● **GIVEN ENTRIES**
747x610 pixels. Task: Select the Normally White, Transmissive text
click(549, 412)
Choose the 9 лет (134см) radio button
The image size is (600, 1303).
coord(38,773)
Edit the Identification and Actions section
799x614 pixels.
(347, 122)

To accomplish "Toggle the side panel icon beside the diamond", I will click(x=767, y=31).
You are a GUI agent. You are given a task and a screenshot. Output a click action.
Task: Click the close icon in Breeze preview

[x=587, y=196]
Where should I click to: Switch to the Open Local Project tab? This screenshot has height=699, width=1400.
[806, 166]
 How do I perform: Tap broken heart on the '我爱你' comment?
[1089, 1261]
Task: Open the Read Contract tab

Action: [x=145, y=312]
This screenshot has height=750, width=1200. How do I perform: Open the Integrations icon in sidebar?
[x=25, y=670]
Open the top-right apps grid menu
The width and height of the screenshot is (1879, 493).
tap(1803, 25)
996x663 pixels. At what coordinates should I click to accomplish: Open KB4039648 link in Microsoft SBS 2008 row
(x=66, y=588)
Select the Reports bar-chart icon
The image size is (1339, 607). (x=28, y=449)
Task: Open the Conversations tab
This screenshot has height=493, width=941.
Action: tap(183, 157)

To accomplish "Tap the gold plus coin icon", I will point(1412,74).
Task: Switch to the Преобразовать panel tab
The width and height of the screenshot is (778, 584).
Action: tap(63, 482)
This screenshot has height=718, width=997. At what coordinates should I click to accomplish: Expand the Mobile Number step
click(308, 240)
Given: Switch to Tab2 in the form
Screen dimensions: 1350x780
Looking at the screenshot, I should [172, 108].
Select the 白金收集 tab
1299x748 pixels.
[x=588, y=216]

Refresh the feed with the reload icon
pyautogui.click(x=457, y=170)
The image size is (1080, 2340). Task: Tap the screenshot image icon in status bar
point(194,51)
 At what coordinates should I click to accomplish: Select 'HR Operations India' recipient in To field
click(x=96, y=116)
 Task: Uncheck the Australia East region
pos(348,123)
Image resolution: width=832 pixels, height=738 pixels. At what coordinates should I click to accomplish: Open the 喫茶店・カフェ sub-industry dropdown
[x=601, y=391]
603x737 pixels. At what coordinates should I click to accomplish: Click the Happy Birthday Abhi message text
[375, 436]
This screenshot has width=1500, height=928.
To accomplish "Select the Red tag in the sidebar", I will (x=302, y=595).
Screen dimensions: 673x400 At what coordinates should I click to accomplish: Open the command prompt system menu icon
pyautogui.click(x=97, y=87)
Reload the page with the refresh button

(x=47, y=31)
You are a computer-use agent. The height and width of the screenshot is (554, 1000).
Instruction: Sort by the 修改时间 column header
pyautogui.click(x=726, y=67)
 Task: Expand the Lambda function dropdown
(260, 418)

● **DESCRIPTION OF THE TASK**
Count lines above with the word "panel". Give the number only.

● **PROBLEM SOLUTION**
2